[Aim of the exercise]: Set down the stretch of the article on building versus buying generative AI for marketing from "Tuesday March 17, 2026" through "workflow and needs evolve.", copying it word for word.

[Document section]:
________________________
Tuesday March 17, 2026

Building vs. buying generative AI for marketing: What CMOs need to know

Lippincott

Key Points:

  • CMOs implementing generative AI in creative workflows face a strategic “build vs. buy” decision: adopt off-the-shelf tools (e.g., Firefly) or build a middleware layer that integrates AI into existing processes.
  • Buying delivers faster time-to-value and quick ROI, but can limit customization and become a long-term constraint as your workflow and needs evolve.
  • Building (not training your own model) creates a custom orchestration layer that increases AI fluency, fits your workflow, and keeps underlying model providers swappable to reduce vendor lock-in.
  • A “build” approach better prevents off-brand output by embedding governance, brand rules, and approval logic directly into the creative process.
  • As the real economics of AI shift (token usage, pricing, and rising complexity), enterprises need flexibility to protect ROI and continuously choose the best tools/models.

At the 2025 ANA Masters of Marketing almost every CMO introduced their approach to embedding AI within their creative workflow and the impact it was having on personalization and productivity. We saw two distinct go-to-market approaches: either building a middleware layer to intermediate AI tools with the workflow, or using off-the-shelf solutions, e.g. Adobe’s Firefly, directly. When it comes to implementing AI in creative workflows, all CMOs are faced with the choice of build versus buy. Our belief is that build offers the greatest long-term opportunity for most Fortune 500 enterprises. It not only avoids locking the organization into any single vendor, but it also helps your own team become more AI savvy and protects your workflow as the true economic costs of AI move from investors to customers, inevitably impacting which models to use and where they will deliver a return on the cost to deploy.

What we mean by build vs. buy:

What “build vs. buy” means in a creative AI stack

That AI offers an opportunity to drive increased productivity isn’t in doubt. For instance, in applying AI to creative personalization, a South American grocer was able to generate 100 alternative email introductions informed by consumers’ previous purchase behavior resulted in a meaningful uplift in promotion response. What it previously took a marketer to write two to three alternative introductions can be replaced by that marketer reviewing 30-50 times as many AI-generated alternatives. Similarly for imagery or video, AI can easily adapt content to better reflect the variety of customer contexts from showing a Chevy Silverado within an urban, coastal context to the big-sky landscapes of Montana. Customers relate to brands that reflect their values and ambitions. AI enables companies to deliver that at scale.
________________________
[Records shown]:

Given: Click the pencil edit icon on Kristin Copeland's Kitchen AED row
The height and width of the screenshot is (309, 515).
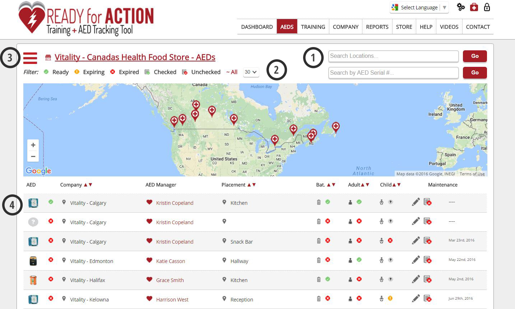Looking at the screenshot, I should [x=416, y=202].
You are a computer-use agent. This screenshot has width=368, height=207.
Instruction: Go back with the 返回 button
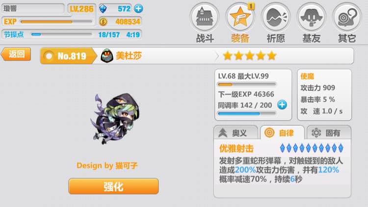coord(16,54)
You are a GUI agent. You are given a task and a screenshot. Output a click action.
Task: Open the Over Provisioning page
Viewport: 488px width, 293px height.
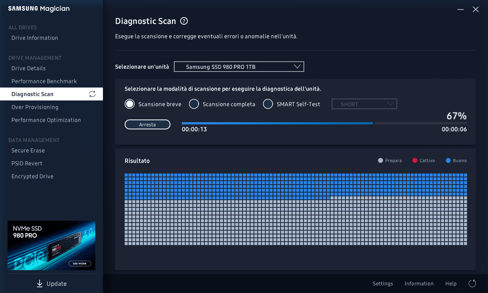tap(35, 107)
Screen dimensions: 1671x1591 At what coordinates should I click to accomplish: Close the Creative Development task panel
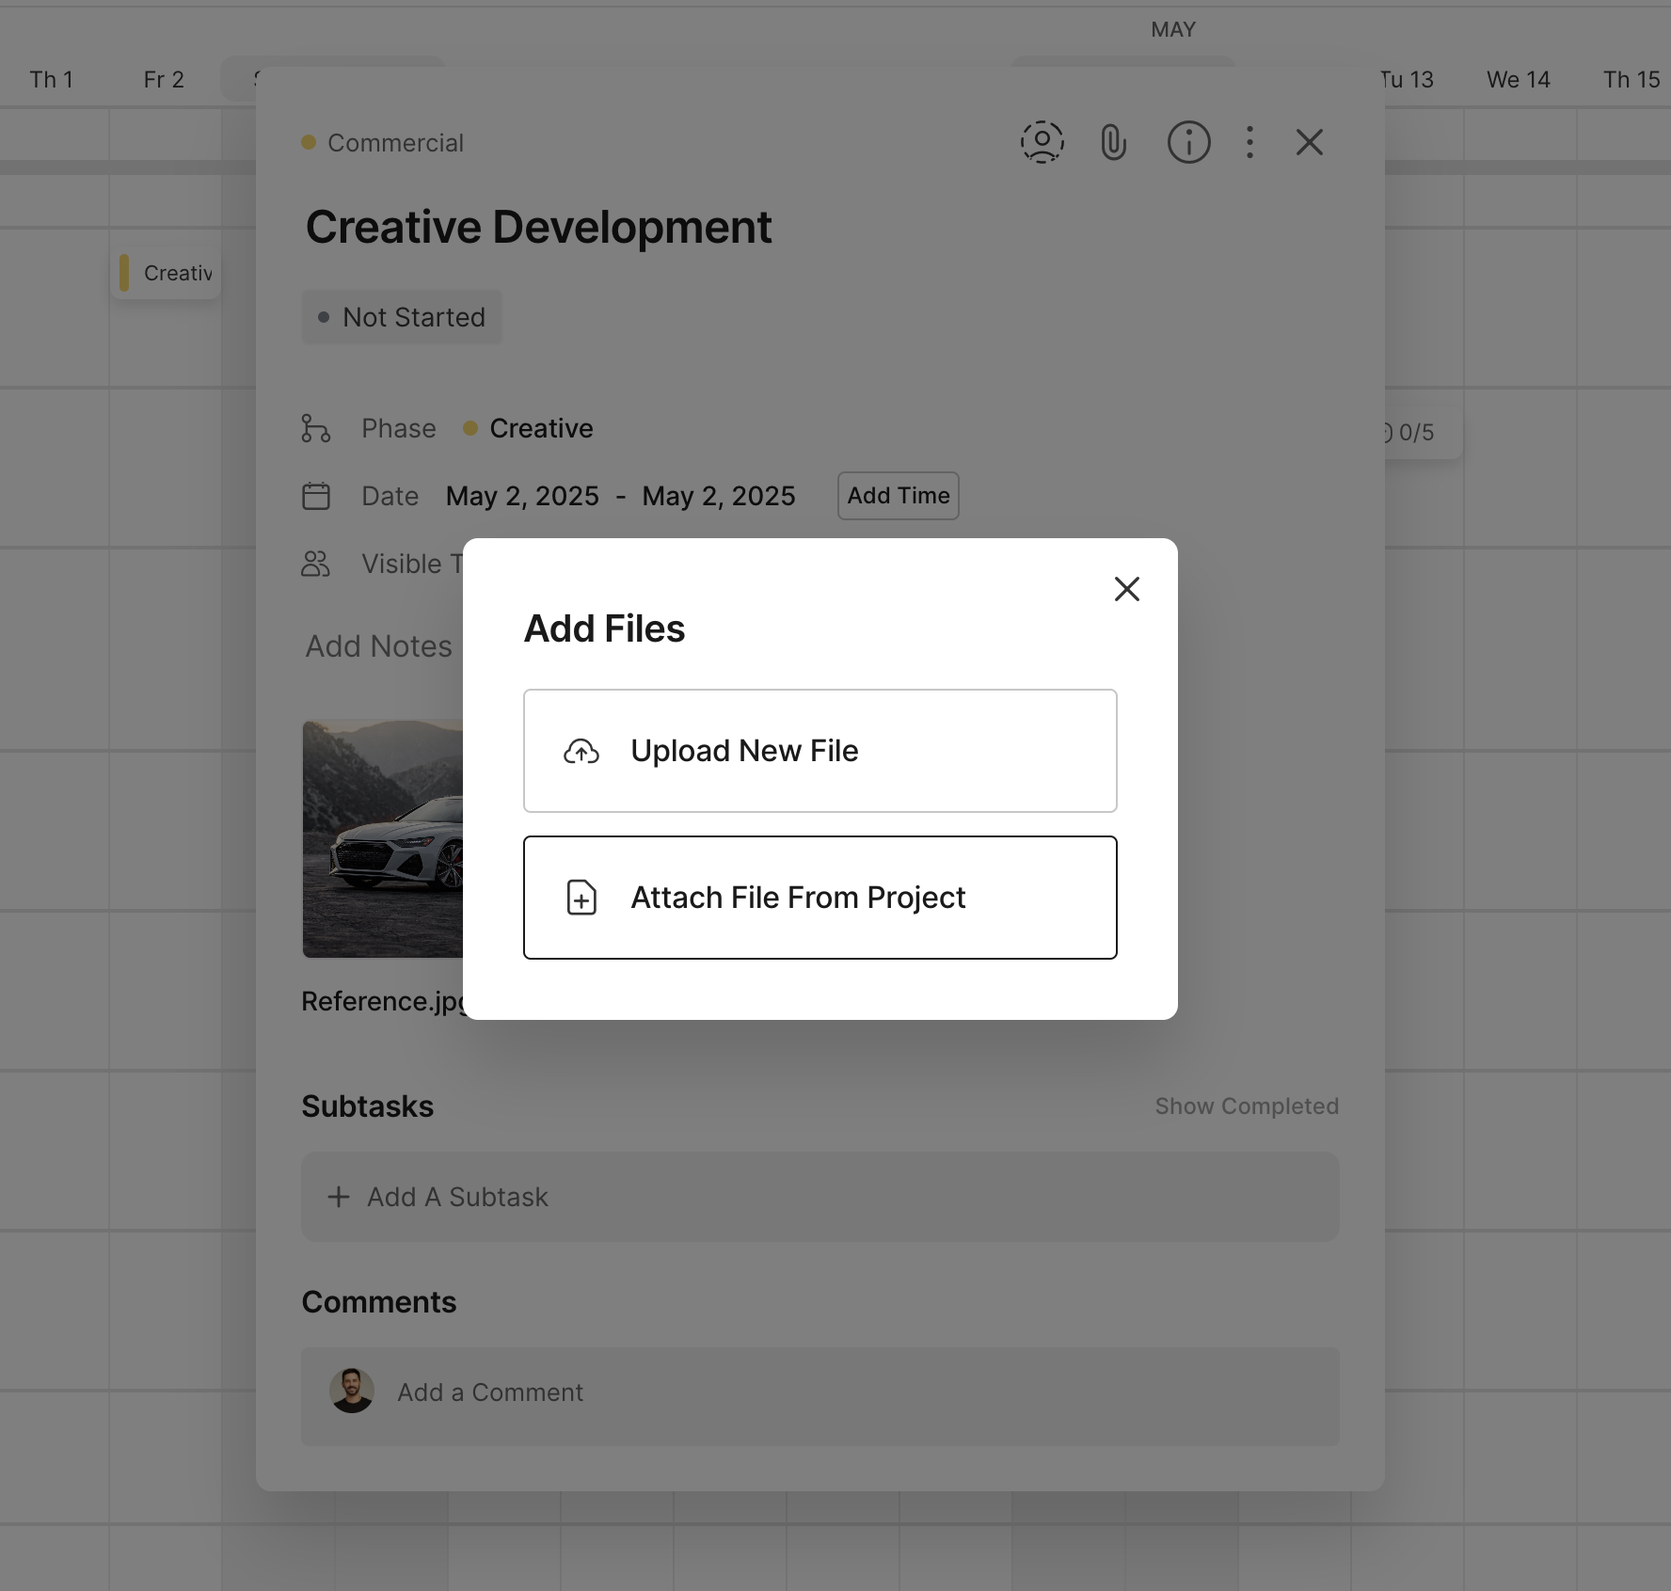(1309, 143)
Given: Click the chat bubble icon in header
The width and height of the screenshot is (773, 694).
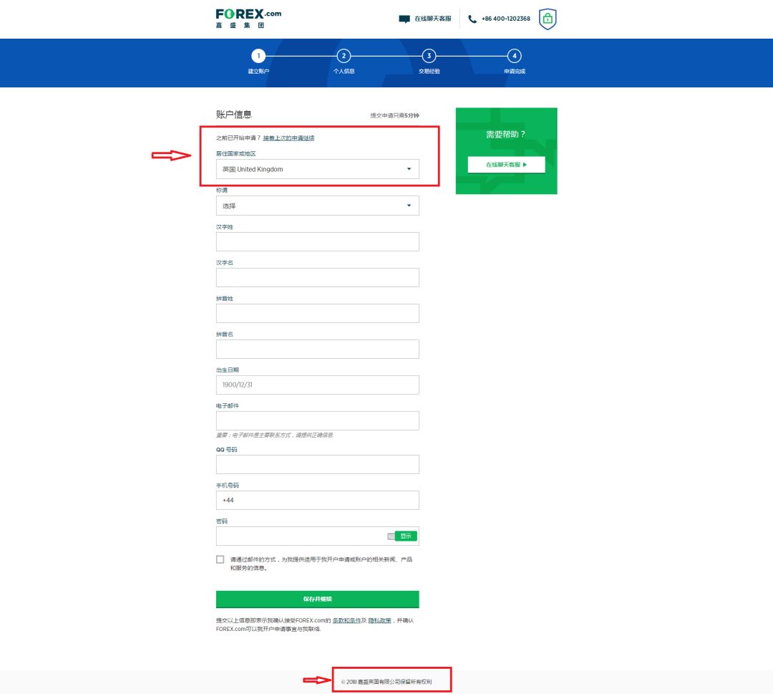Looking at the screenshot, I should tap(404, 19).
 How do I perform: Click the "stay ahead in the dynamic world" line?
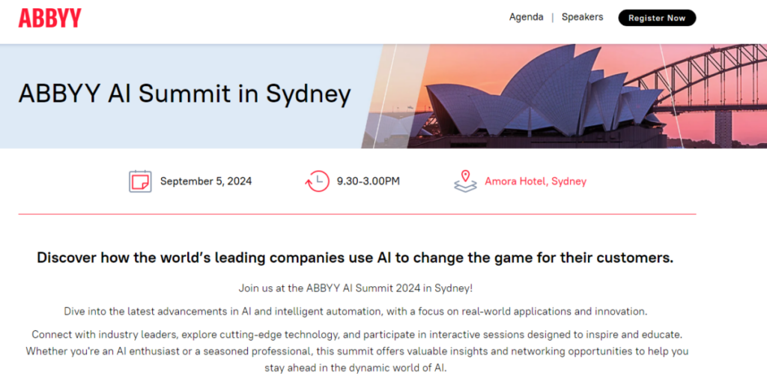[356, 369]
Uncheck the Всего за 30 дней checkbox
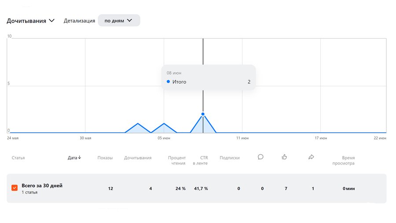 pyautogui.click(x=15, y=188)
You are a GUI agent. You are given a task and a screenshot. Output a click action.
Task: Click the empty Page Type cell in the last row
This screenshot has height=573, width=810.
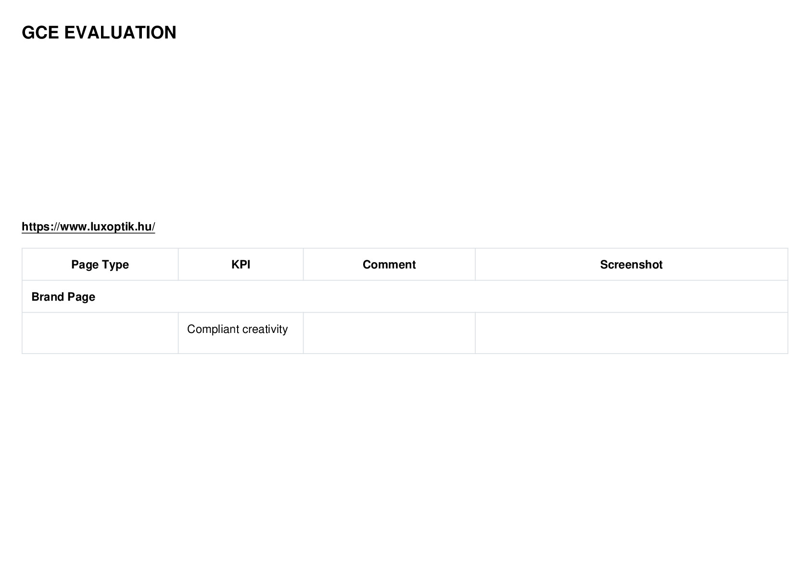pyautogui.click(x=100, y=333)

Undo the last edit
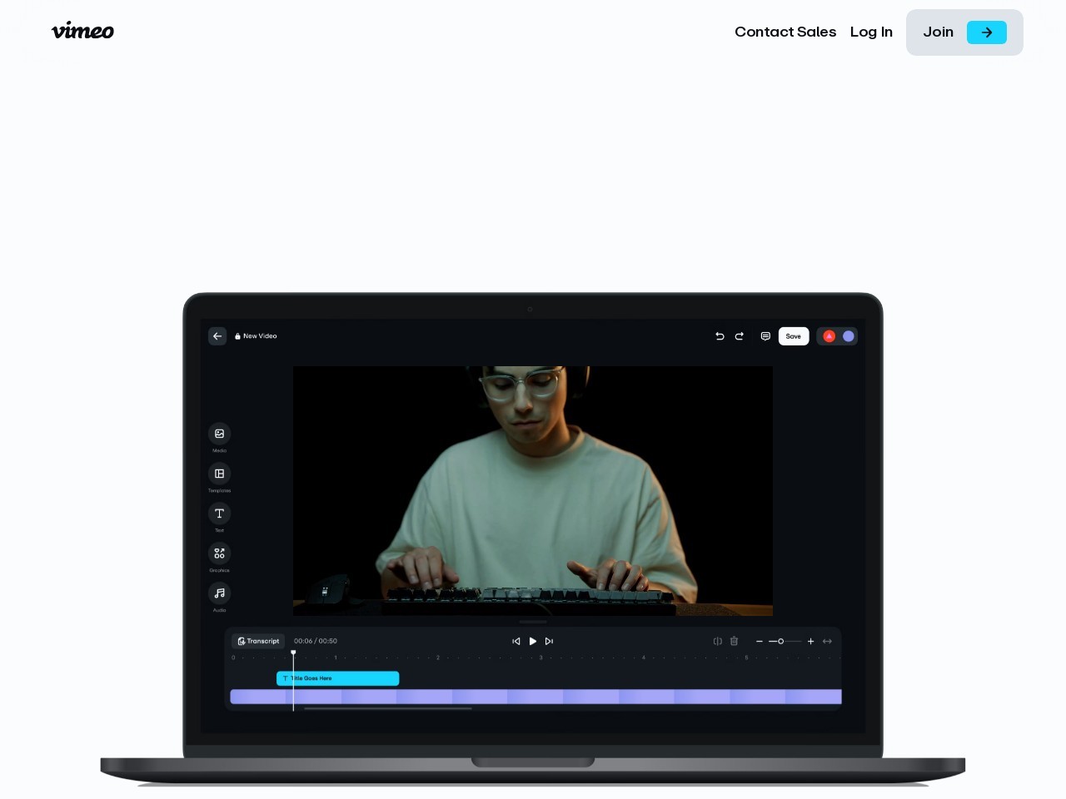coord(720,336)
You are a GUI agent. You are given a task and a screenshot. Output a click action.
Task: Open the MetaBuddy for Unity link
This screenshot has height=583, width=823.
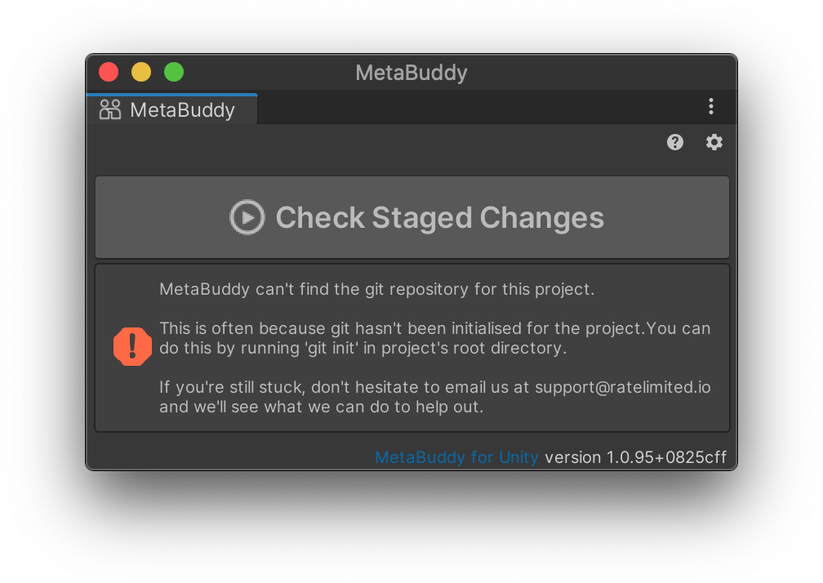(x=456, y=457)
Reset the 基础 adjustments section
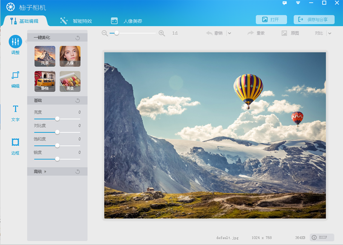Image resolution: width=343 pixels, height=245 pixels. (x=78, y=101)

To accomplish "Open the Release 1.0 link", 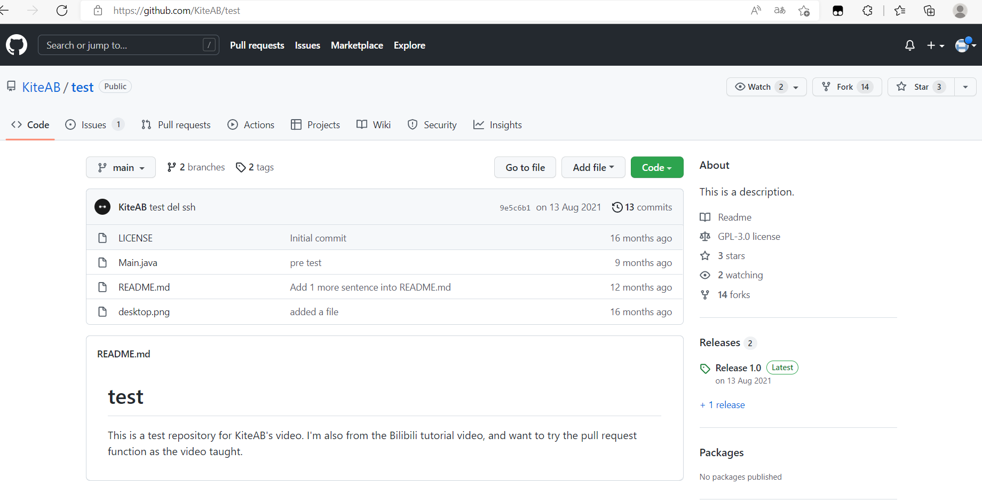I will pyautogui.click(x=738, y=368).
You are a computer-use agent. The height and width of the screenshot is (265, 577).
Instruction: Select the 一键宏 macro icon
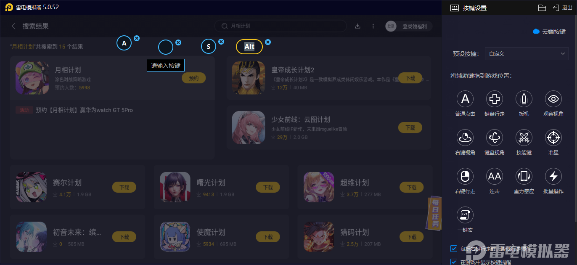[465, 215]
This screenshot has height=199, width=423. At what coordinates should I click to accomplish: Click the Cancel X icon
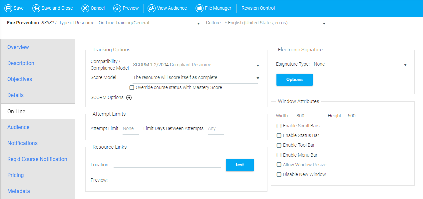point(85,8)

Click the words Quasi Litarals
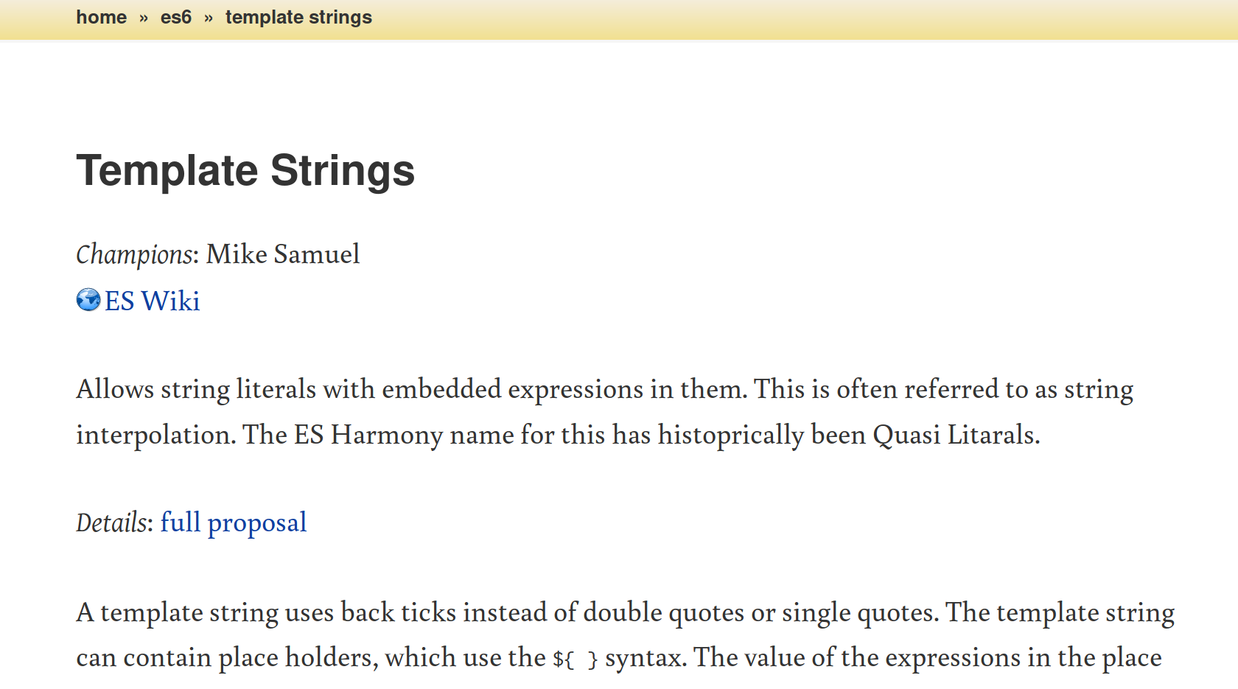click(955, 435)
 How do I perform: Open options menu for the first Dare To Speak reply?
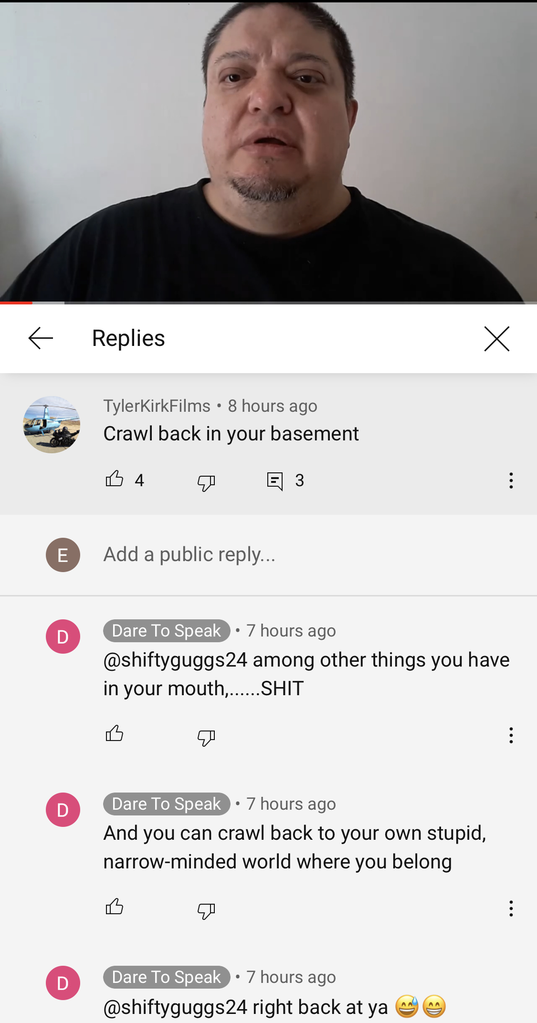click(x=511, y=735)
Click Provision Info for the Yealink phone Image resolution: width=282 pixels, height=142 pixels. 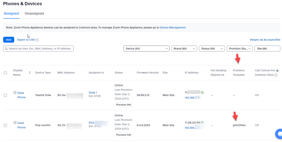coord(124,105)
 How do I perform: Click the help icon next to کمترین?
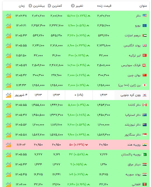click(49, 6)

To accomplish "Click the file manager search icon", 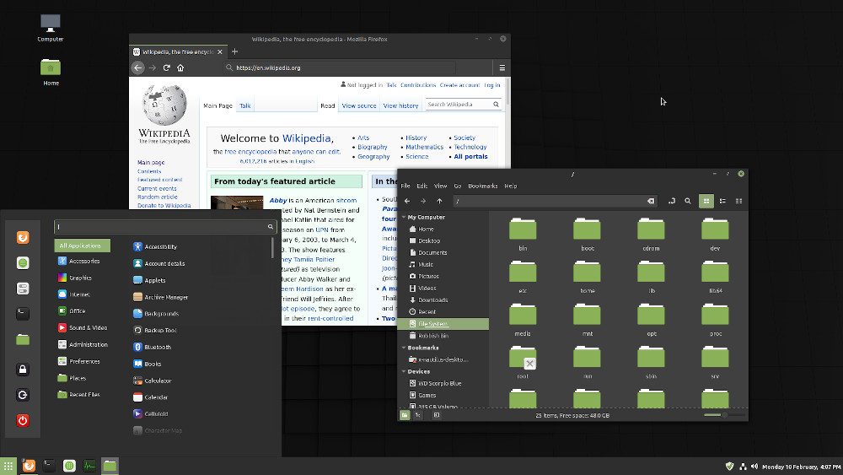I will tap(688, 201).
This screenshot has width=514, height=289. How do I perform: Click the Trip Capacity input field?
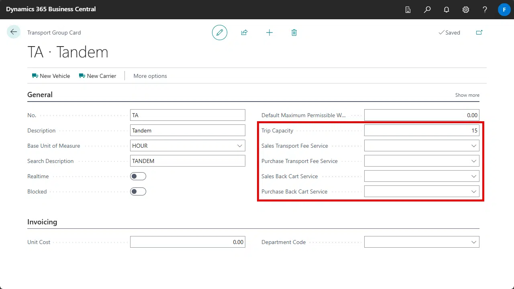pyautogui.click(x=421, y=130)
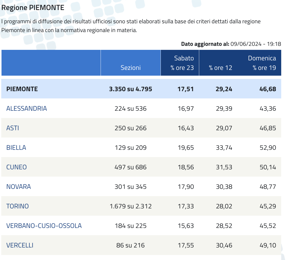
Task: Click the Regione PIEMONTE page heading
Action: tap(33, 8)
________________________
[Task output]:
Tuesday March 17, 2026

Building vs. buying generative AI for marketing: What CMOs need to know

Lippincott

Key Points:

  • CMOs implementing generative AI in creative workflows face a strategic “build vs. buy” decision: adopt off-the-shelf tools (e.g., Firefly) or build a middleware layer that integrates AI into existing processes.
  • Buying delivers faster time-to-value and quick ROI, but can limit customization and become a long-term constraint as your workflow and needs evolve.